Work required —
The result should be the lines from the one holding "How do I perform: Click" to the end of the records below, repeated exactly. No pictures.

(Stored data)
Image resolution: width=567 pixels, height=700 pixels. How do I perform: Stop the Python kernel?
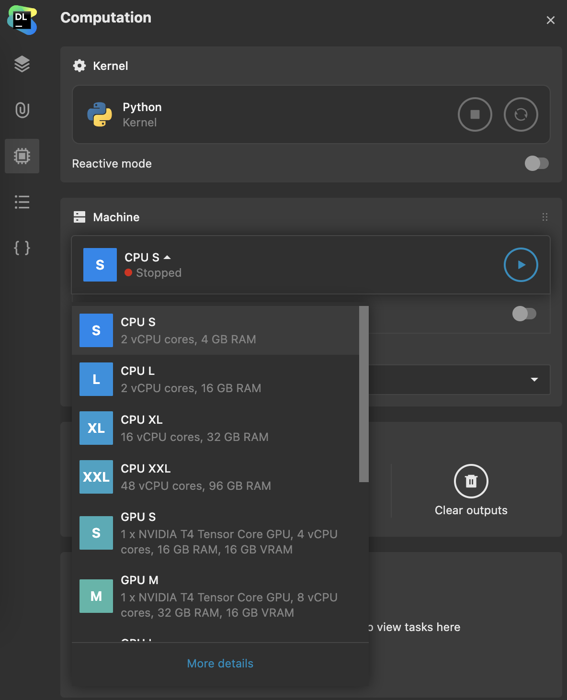click(x=475, y=114)
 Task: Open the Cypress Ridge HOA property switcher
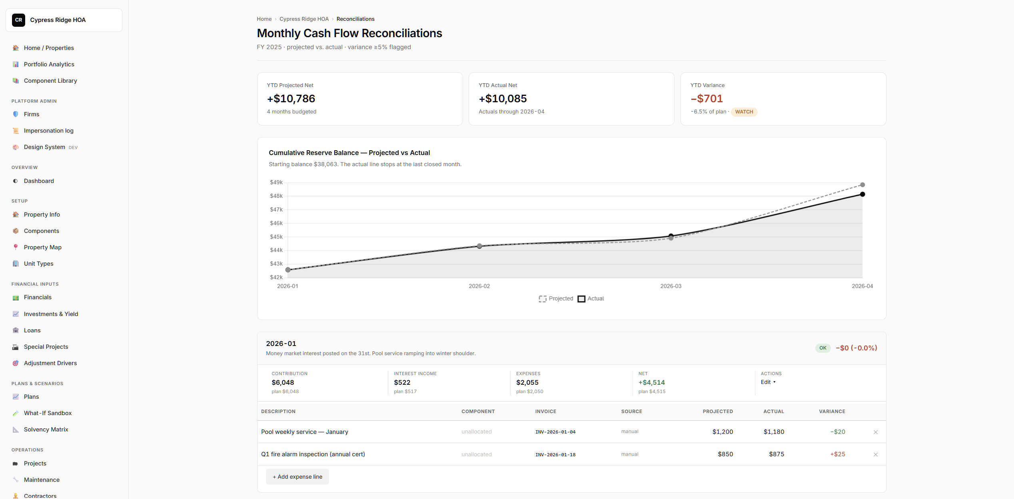tap(64, 20)
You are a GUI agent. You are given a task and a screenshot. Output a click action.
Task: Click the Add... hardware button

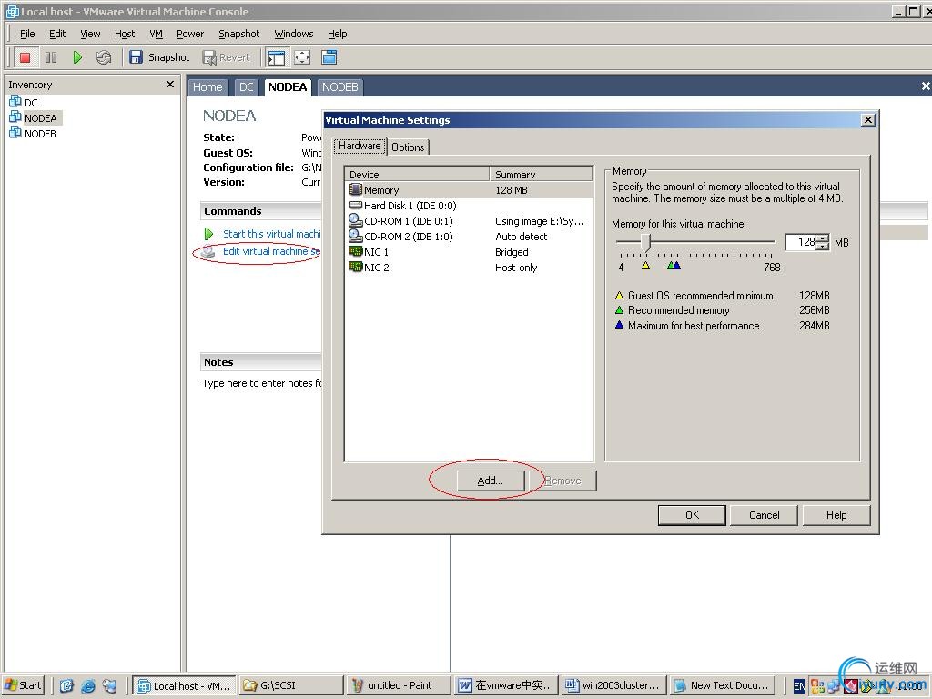point(491,481)
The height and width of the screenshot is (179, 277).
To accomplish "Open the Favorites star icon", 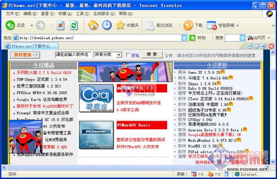I will pos(120,25).
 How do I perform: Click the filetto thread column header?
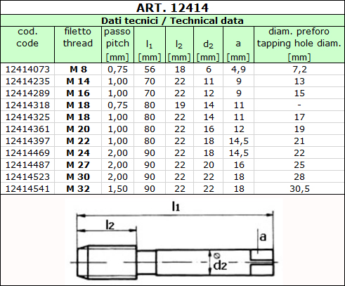coord(78,37)

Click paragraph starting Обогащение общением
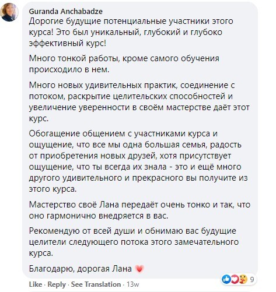138,161
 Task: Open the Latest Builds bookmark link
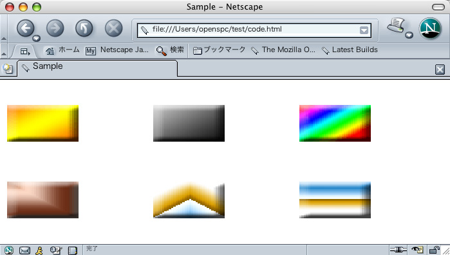(350, 50)
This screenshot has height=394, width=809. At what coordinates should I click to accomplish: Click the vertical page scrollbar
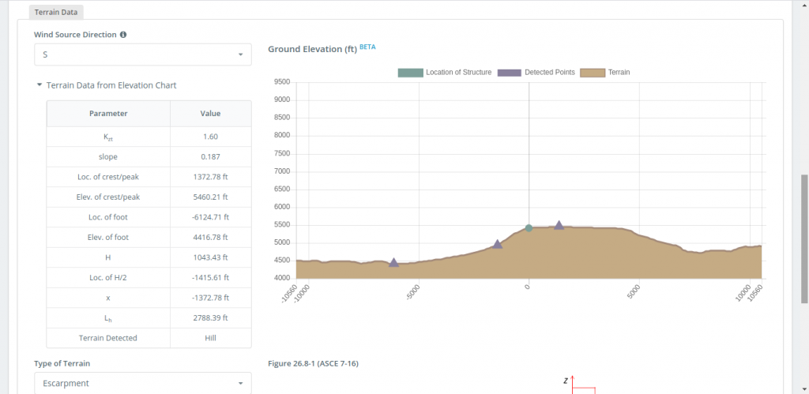pos(804,237)
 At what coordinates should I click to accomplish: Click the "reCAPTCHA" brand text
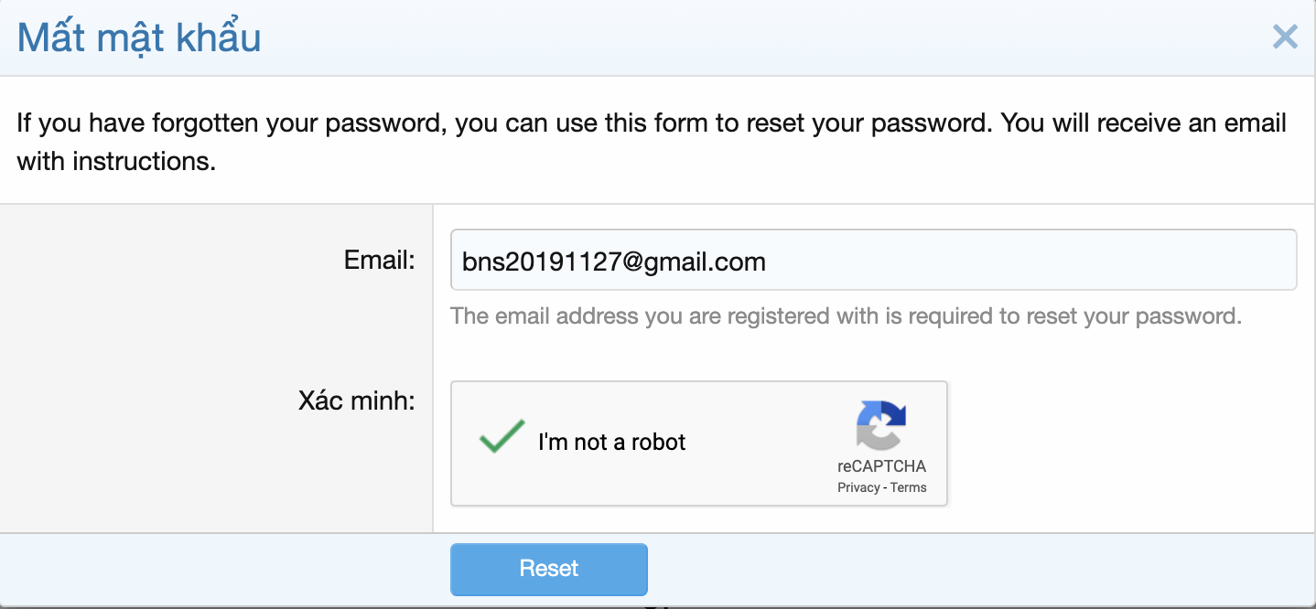[881, 466]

Answer for the task —
 How do I perform: Click the filetto thread column header?
coord(78,37)

Click paragraph starting Обогащение общением
138,161
 Task: Open the Latest Builds bookmark link
(350, 50)
This screenshot has height=394, width=809. At what coordinates should I click to accomplish: Click the vertical page scrollbar
pos(804,237)
 At what coordinates should I click to accomplish: Click the "reCAPTCHA" brand text
[881, 466]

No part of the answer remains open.